Nous sommes la seule profession à reverser des “surconsommations d’actes” dont nous ne pouvons même pas maîtriser les volumes, précise le président du syndicat, depuis plus de 10 ans cela représente entre 100 et 150 millions d’euros par an. La cotation des actes de biologie ne fait que baisser et la CNAM veut continuer : “En moins de deux années, cela va être 20% de baisses de cotations d’actes et le retrait même de la notion de cotation minimum.
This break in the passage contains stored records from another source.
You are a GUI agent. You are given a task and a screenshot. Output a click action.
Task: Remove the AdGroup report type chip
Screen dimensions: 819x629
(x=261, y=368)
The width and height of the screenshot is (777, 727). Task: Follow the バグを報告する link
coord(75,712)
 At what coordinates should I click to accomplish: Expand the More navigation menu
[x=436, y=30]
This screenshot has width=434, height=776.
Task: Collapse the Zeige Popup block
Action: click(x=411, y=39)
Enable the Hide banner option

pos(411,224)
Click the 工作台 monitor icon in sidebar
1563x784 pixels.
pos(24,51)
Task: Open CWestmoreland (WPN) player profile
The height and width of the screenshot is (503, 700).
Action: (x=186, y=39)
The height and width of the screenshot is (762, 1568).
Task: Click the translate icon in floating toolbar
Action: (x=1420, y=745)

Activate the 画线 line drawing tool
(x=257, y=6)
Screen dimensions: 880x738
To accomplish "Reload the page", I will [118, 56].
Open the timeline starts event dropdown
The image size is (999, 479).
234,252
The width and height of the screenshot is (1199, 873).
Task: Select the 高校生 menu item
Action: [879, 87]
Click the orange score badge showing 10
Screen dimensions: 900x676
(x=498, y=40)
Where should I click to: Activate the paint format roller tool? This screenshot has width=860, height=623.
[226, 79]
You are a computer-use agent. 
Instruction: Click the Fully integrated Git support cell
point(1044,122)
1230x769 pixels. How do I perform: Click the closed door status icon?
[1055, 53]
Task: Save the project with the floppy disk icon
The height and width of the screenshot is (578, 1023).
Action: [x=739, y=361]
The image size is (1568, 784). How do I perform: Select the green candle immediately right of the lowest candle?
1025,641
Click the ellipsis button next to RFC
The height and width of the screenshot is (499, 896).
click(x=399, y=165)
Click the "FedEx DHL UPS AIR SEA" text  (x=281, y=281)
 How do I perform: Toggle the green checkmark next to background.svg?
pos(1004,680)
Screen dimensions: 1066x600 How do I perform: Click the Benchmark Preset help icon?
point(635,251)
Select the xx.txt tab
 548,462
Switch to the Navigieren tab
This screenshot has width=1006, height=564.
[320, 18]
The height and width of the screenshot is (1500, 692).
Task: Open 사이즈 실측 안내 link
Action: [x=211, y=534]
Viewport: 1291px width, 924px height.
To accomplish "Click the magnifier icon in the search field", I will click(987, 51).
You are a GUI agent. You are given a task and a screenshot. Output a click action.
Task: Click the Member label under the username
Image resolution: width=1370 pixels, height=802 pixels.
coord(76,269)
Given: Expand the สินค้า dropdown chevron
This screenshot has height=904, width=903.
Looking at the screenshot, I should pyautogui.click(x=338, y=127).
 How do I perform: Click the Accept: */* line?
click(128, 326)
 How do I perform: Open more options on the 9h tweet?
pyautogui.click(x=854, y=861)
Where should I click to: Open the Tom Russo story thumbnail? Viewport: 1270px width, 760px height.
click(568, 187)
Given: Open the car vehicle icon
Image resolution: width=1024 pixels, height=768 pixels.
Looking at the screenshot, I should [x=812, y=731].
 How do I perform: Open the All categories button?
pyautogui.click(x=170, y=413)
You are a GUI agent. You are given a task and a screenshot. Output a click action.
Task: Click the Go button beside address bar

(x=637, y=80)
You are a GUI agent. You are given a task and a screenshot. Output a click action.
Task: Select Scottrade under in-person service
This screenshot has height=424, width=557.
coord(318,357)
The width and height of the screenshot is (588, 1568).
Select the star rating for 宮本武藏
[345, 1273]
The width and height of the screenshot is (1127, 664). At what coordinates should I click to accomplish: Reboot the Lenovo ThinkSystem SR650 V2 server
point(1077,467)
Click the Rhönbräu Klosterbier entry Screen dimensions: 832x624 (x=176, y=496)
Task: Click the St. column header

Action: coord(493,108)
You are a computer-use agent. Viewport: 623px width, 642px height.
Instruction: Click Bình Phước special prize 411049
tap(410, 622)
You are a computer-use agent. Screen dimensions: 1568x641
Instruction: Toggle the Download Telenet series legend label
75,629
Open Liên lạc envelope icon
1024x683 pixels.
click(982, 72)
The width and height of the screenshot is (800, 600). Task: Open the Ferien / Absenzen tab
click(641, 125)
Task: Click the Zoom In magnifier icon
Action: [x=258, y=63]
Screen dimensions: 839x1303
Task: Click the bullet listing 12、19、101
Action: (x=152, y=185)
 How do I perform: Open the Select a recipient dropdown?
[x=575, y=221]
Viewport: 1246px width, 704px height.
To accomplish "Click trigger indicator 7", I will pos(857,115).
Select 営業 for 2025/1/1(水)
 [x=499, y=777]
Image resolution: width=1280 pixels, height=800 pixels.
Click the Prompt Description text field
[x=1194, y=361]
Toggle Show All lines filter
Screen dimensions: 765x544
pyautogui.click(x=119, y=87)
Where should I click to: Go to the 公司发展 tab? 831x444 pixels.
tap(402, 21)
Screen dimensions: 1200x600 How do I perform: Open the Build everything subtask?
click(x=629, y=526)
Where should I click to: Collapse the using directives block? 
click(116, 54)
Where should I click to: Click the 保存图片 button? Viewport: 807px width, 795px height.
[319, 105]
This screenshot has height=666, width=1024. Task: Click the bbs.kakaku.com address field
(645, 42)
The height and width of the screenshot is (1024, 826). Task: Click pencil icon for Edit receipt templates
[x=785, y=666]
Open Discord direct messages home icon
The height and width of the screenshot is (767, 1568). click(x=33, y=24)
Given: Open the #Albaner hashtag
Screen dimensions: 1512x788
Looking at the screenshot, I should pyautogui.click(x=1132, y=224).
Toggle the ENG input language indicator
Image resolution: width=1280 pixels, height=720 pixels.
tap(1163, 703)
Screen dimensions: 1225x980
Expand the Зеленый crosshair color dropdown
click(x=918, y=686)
Très souvent, on nous retoque en parlant des bénéfices faits lors de la crise Covid – Mais c’est oublier que les biologistes ont dû embaucher, s’équiper, se former, élargir leurs horaires d’ouverture, assurer des gardes – sans aucune subvention pour faire face à la crise Covid. Et surtout, c’est oublier que la crise Covid est loin maintenant.” souligne François Blanchecotte. Le communiqué de presse commun rappelle d’ailleurs que “La profession ne demande pas de financement supplémentaire, elle demande un partage juste et équitable de l’accroissement des volumes avec l’Assurance maladie.”

Le parcours patients et la qualité des soins en jeu

Au-delà de ce conflit, il y a toute une vision et une organisation de la santé qui se dessine et c’est aussi cela qui inquiètent les biologistes : “La CNAM semble vouloir une biologie industrielle alors que nous voulons préserver une biologie médicale, proche du patient, réactive et humaine. La valeur de nos actes, notre place dans le système de santé, n’est jamais évaluée. On s’attaque dogmatiquement aux biologistes, notamment privés, en regardant leur profit de manière globale, sans jamais évaluer l’apport de leur organisation, le service rendu. C’est une politique de santé qui n’a d’autre ambition que de réduire des déficits – pas d’améliorer le système de soin. Les conséquences des dernières décisions seront dramatiques en matière d’égalité des chances ville/campagne pour l’accès aux soins, pour les délais de rendus et certainement pour l’encombrement des urgences. Qui demain se déplacera dans les villages pour aller chercher un flacon d’urine, un tube de sang ? Qui assurera l’alerte d’une analyse inquiétante un vendredi soir ? Cela ne va pas se faire du jour au lendemain bien sûr, ce sera comme une lame de fond : de plus en plus de fermetures l’après-midi, voire les samedis, la disparition des laboratoires dans les “déserts médicaux”, des délais de rendus plus longs etc... Et pour finir, un parcours de soin moins efficace, des pertes de chances pour la santé“, illustre François Blanchecotte amer et en colère.